» **GIVEN INSTRUCTION**
Copy out the text of each of the entries below word for word. Leave the pictures out.

╭─ DATA EXTRACT

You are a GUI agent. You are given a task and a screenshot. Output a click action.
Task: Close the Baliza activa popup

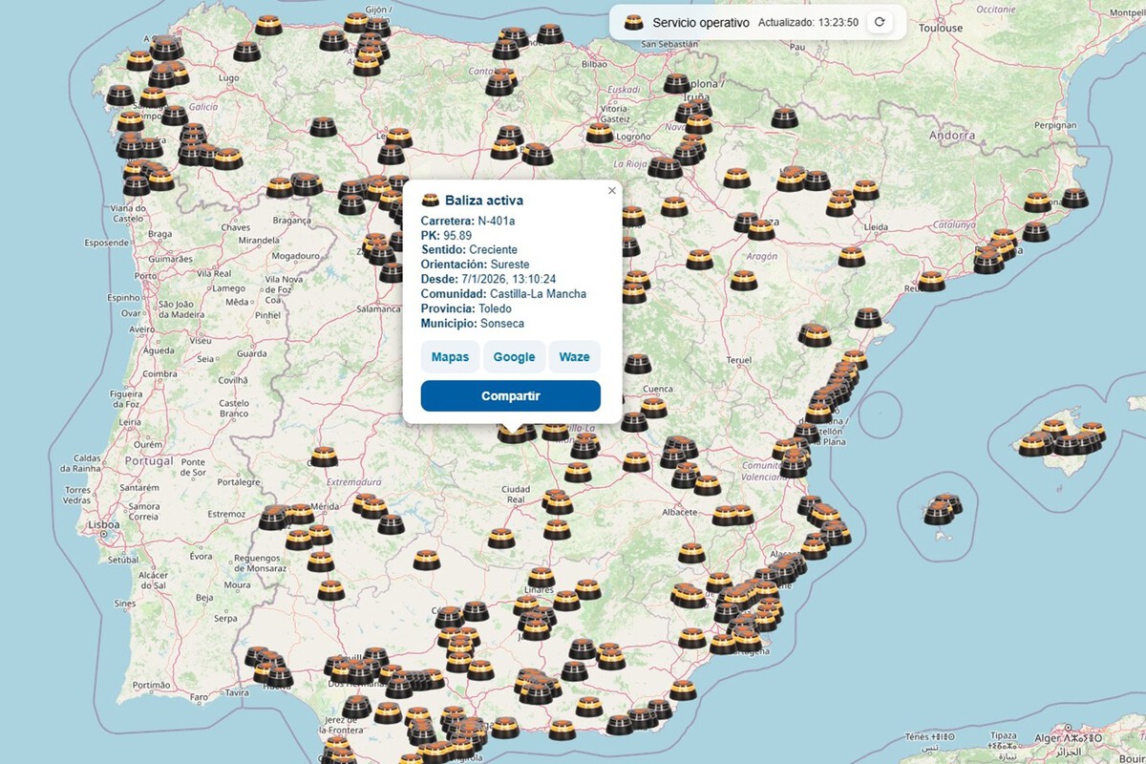pyautogui.click(x=612, y=191)
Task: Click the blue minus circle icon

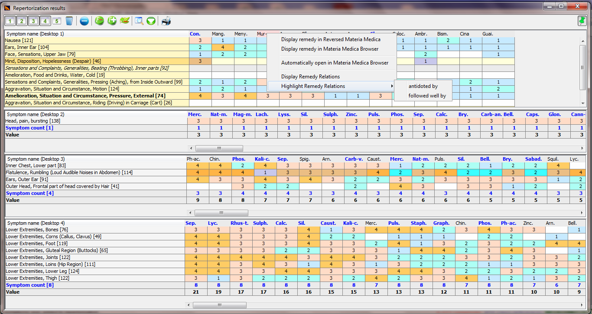Action: (85, 21)
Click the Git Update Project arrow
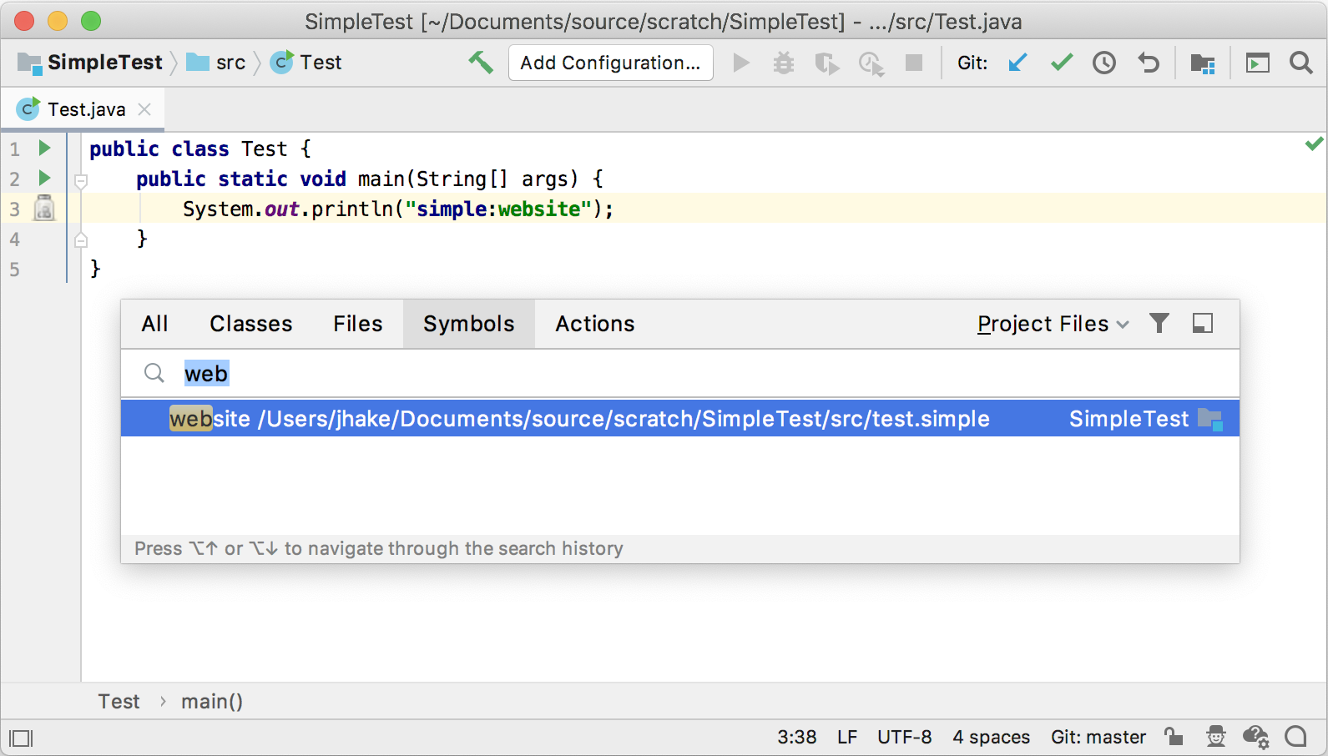Screen dimensions: 1328x756 click(1017, 63)
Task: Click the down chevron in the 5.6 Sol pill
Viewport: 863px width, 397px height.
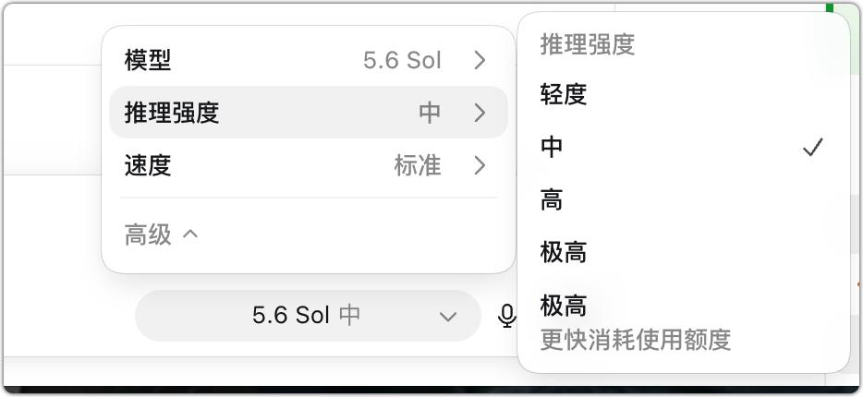Action: pos(448,317)
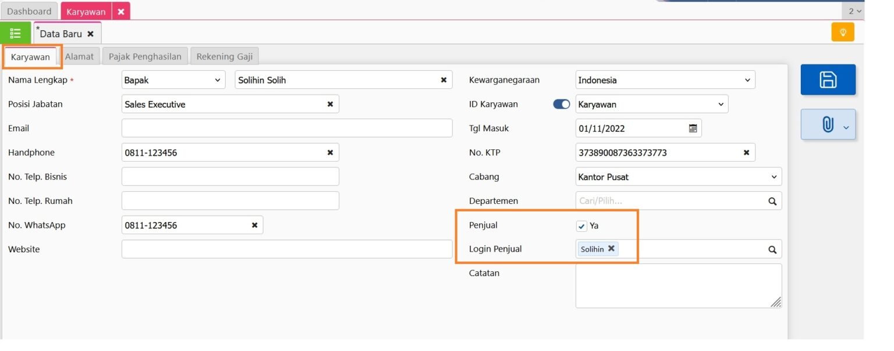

╰─

» **TASK RESULT**
You are a GUI agent. You are given a task and a screenshot. Output a click action.
Task: Close the Baliza activa popup

pyautogui.click(x=612, y=191)
Task: Click the blue minus circle icon

Action: (85, 21)
Click the Git Update Project arrow
Screen dimensions: 1328x756 click(1017, 63)
Task: Click the down chevron in the 5.6 Sol pill
Viewport: 863px width, 397px height.
Action: pos(448,317)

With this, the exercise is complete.